Ahora la doctora Clara Niz está de pie y mira a las autoridades de la educación, a la inspectora departamental maestra Socorro Sosa y a la inspectora zonal maestra Lucía Rodríguez, a la directora Ana y a las tres docentes que la acompañan, a los dos viejos maestros que, emocionados, la acompañan, al compañero de escuela que los vecinos eligieron como alcalde, a los niños con sus túnicas blancas y moñas azules, y en ellos se ve ella 45 años atrás, el mismo año que se plantaron los árboles cuya sombra hoy protege a niños y vecinos que participan en el acto.
Con esa emblemática moña azul y túnica blanca, una mañana de marzo de 1976 llegaba en el sulky con sus padres a iniciar el ciclo escolar la niña que décadas después haría una importante contribución al país. En ese momento seguramente el corazoncito golpeaba con fuerza su pecho; se enfrentaba a un nuevo nacimiento, con los miedos que todo niño enfrenta a un mundo nuevo fuera de la placenta materna para nadar en nuevas aguas que sólo el destino sabe a dónde la conducirían.
Pasaría algunos años en la casa de unos tíos “viejos” en Rincón, los más con sus abuelos paternos a unos tres kilómetros de la escuela, y desde allí viajaría a la escuela con los hijos de los empleados en una camioneta del Arrozal de Gomes Chagas Hnos.
Una brillante alumna, según afirman sus maestras. Ella recuerda a todas y las nombra ordenadas por años y cursos: Graciela –la primera (¿quién no se acuerda de la maestra de primero?)–, Teresa, Altair –“la más exigente–, Mahijito, Marita, Estela y Doris.
Una época en la que no era fácil encarar estudios superiores. Sus padres, pequeños productores rurales, tuvieron la clarividencia de seguir aquel precepto de que “no hay mejor herencia que una carrera” e hicieron seguramente un gran esfuerzo para enfrentar los gastos en la capital y lograr el objetivo.
El 23 de diciembre, Clarita dejó la obra de un artista plástico uruguayo pero se llevó de la reunión el reconocimiento de la comunidad escolar a través de trabajos que los niños entregaron con representaciones de la naturaleza y de su creatividad, y junto a ellos el cariño de todos los habitantes del lugar y el recuerdo imperecedero de tan emotivo reencuentro. También se llevó el acta de Comisión Fomento donde los padres deciden agradecerle tan noble gesto.

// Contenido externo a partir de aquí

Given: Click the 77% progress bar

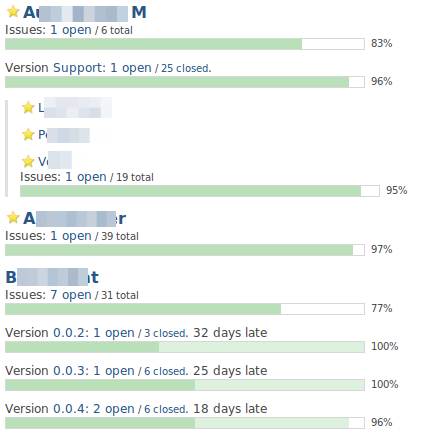Looking at the screenshot, I should [x=185, y=309].
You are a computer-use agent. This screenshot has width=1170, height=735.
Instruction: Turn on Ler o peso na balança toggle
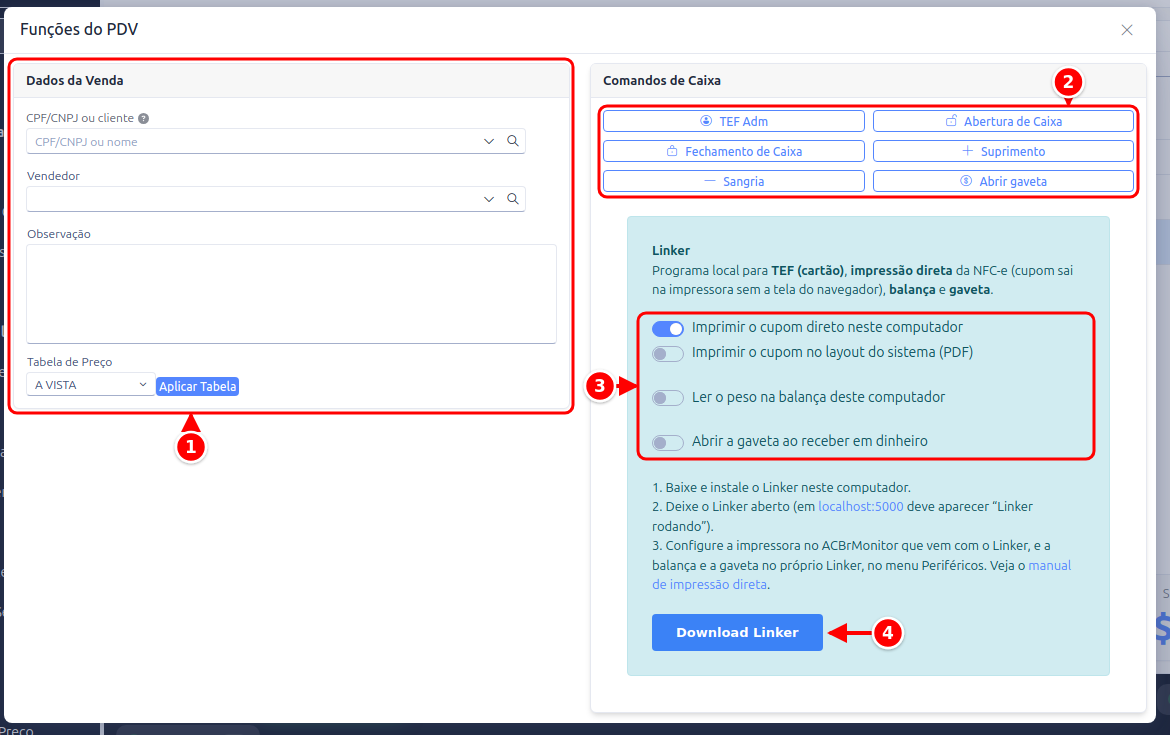[668, 398]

Así queda sellado un trato de ida y vuelta mediante la expresión de apoyo de uno de los grupos honorarios que trabaja incansablemente por la escuela pública.

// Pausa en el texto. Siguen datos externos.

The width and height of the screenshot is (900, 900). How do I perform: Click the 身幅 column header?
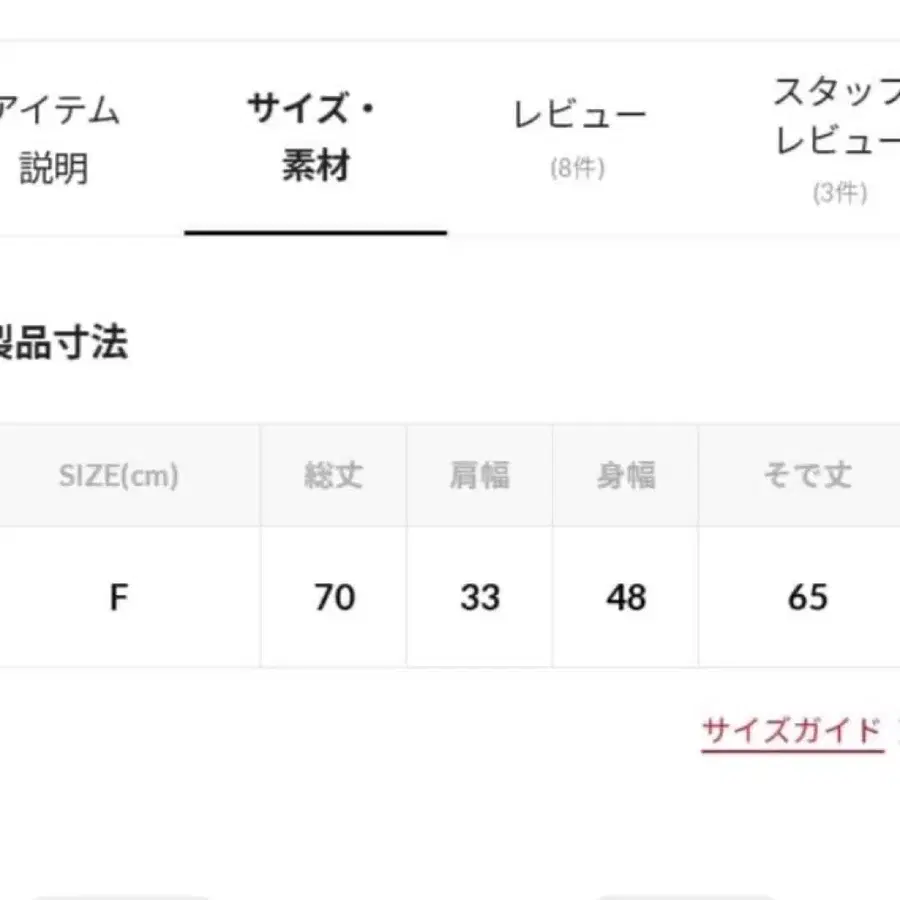[625, 475]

Clara Niz Larrosa es un ejemplo de superación de barreras geográficas y de género, de compromiso profesional y social, de reconocimiento y de gratitud hacia la enseñanza pública.
Con certeza, en algún lugar destacado de la escuela 61 de Rincón lucirá esa obra que a partir de hoy será de los niños y de la escuela, y además engalanará el patio, entre los viejos árboles, un zucará que acaba de sembrar con los niños y los presentes.
Hermes Toledo, otrora alumno, vecino y maestro director de esa escuela en 1976 participó junto a su esposa, María Elia Martínez, en ese ejemplar acto, seguramente recordado por todos los vecinos de Pueblo Rincón.
Seguramente el destino le depare otras misiones por la salud y por la educación, y Clarita estará a la altura de las circunstancias.
Hermes Toledo es maestro. En 1977 debió abandonar la docencia. Fue diputado nacional por el Frente Amplio por 11 años, electo por Treinta y Tres. El autor agradece la colaboración de Martín Buxedas para este artículo.